PROBLEM A: List the usernames of everyone who posts in the bucket truck thread.
PROBLEM B: For each statement, say whether the bucket truck thread supports it, answering yes or no and quoting the deciding words: (i) ducaticorse states that some bucket trucks can lift loads; (ii) every reply in the thread is dated April 19, 2011; (iii) fishercat hopes the original poster has access to a bucket.
PROBLEM C: Reproduce the bucket truck thread from the words "Some of them" up to and including "between the two.".

SELECTION:
_ _ _ _ _ _ _

# Bucket Truck as a Crane ?



## Jeffsaw (Apr 18, 2011)

Can a bucket truck be used as a crane (move heavy pieces of wood) at times or is it just for a worker to stand in and work on a tree at convenient heights? They are a total mystery to me.:msp_confused:


----------



## fishercat (Apr 19, 2011)

*not trying to be mean but........*



Jeffsaw said:


> Can a bucket truck be used as a crane (move heavy pieces of wood) at times or is it just for a worker to stand in and work on a tree at convenient heights? They are a total mystery to me.:msp_confused:


 
Ifg you have to ask,I hope you don't have access to a bucket.


----------



## ducaticorse (Apr 19, 2011)

Jeffsaw said:


> Can a bucket truck be used as a crane (move heavy pieces of wood) at times or is it just for a worker to stand in and work on a tree at convenient heights? They are a total mystery to me.:msp_confused:


 
Some of them have material handlers, and are capable of lifting loads, some are just for height only. Do some research, and familiarize yourself with the differences between the two.


----------



## treeslayer (Apr 20, 2011)

Jeffsaw said:


> Can a bucket truck be used as a crane (move heavy pieces of wood) at times or is it just for a worker to stand in and work on a tree at convenient heights? They are a total mystery to me.:msp_confused:


 
All the best cranes have fiberglass booms........

_ _ _ _ _ _ _

Collected data
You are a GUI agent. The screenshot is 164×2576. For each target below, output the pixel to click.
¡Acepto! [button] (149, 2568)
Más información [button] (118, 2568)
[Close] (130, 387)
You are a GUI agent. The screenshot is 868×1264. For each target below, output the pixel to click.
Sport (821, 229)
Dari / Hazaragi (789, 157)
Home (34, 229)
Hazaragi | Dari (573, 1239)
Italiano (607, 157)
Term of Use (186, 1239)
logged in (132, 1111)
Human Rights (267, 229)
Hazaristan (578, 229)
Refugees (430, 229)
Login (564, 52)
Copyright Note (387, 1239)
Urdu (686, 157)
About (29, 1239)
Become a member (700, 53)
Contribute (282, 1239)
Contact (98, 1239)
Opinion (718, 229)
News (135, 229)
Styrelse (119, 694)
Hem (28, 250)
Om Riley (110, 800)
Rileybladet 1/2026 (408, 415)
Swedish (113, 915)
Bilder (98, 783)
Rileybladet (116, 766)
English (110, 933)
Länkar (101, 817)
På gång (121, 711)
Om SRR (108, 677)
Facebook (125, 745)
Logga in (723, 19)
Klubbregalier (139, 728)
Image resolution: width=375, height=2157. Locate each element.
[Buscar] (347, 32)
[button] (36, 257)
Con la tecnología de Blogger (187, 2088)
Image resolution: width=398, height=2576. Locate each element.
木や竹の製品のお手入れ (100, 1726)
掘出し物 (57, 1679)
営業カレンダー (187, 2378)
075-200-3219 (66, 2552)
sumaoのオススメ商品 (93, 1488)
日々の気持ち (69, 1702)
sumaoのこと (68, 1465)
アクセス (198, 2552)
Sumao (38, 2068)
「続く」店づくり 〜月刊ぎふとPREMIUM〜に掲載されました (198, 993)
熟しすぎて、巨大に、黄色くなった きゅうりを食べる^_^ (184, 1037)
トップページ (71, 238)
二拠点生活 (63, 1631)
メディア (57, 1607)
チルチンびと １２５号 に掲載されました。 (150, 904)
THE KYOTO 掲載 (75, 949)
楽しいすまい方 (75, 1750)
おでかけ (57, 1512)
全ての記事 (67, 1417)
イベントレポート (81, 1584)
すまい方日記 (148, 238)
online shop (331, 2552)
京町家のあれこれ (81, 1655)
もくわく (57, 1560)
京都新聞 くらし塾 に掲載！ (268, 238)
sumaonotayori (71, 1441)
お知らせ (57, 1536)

_ _ _ _ _ _ _

EXERCISE OUTPUT A: Jeffsaw, fishercat, ducaticorse, treeslayer

EXERCISE OUTPUT B:
(i) Yes: "Some of them have material handlers, and are capable of lifting loads"
(ii) No: "treeslayer (Apr 20, 2011)"
(iii) No: "I hope you don't have access to a bucket."

EXERCISE OUTPUT C:
Some of them have material handlers, and are capable of lifting loads, some are just for height only. Do some research, and familiarize yourself with the differences between the two.